--- Text under study ---

Health care worker who saw Ebola patients has a fever, state official says

This comes after NY, NJ decide on enhanced CDC airport screening

A Doctors Without Border physician with Ebola is being treated at a New York hospital

New York CNN  — 

One day after New York officials announced a Doctors Without Borders physician had tested positive for Ebola, another person who treated patients in West Africa developed a fever and was put in isolation at a northern New Jersey hospital.

The second health care worker, a woman who hasn’t been identified by name, did not have any Ebola symptoms upon arrival Friday at Newark Liberty International Airport, New Jersey health department spokesman Donna Leusner said.

Yet things changed in the hours that followed. According to Leusner, “This evening, the health care worker developed a fever and is now in isolation and being evaluated at University Hospital in Newark.”

--- What needs to be done ---
Write what comes next in the news report about the health care worker who developed a fever after treating Ebola patients. The entries that come after this news report have no connection to it.

--- Extracted information ---
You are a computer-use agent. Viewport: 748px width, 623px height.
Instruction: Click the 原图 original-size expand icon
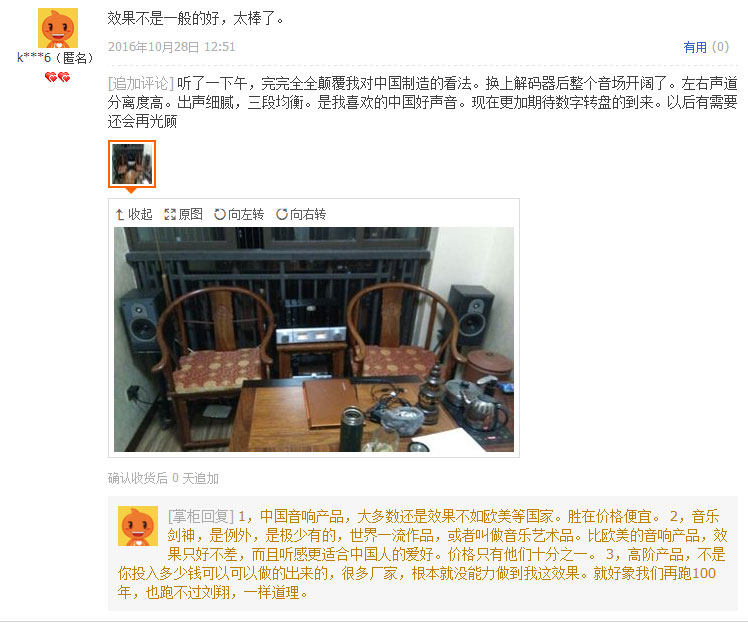[x=170, y=215]
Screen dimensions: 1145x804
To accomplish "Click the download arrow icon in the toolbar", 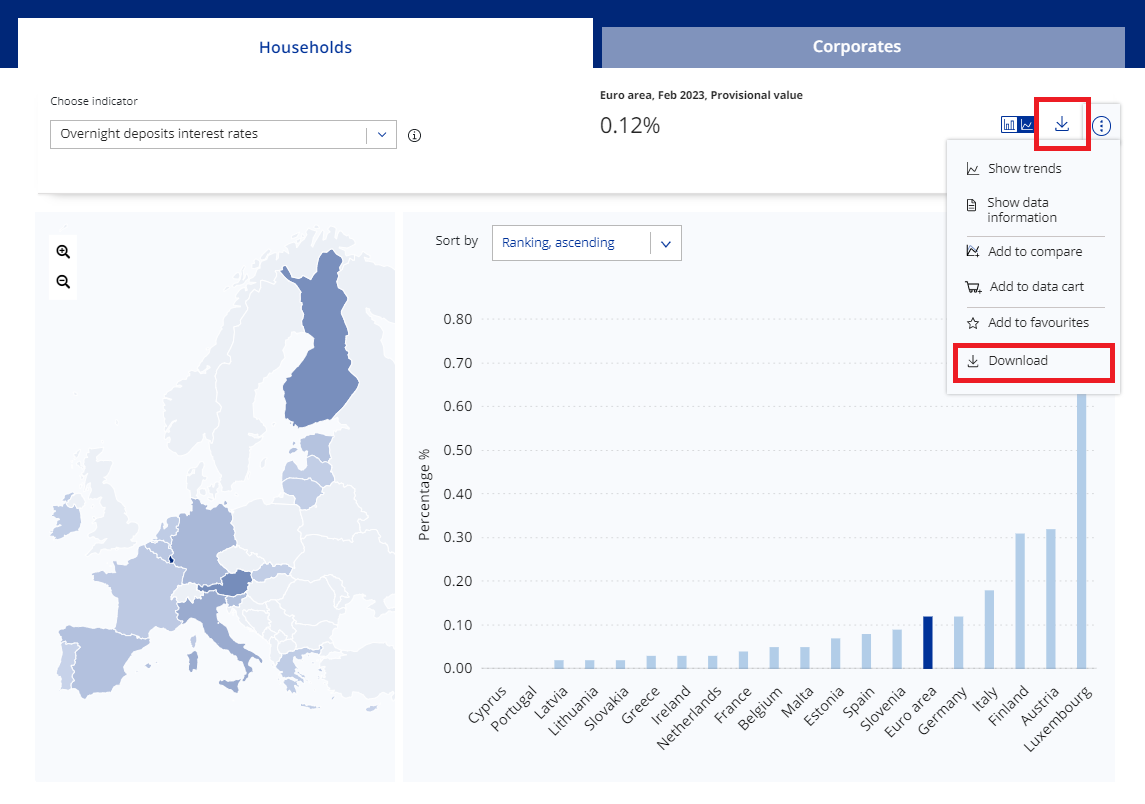I will pos(1062,124).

--- Result below ---
That woman is being tested for Ebola, according to a government official who is receiving updates about the situation.

Unlike Dr. Craig Spencer, the 33-year-old now in isolation at Bellevue Hospital in nearby New York City, this second health care worker is not confirmed to have Ebola.

In fact, there have been far more examples in recent weeks of suspected Ebola cases than actual ones in the United States. For all the scares, only four people – starting with Thomas Eric Duncan, a Liberian who died in a Dallas hospital, followed by two Dallas health care workers who’d treated him, lastly Spencer – so far have been diagnosed with the deadly virus in the United States.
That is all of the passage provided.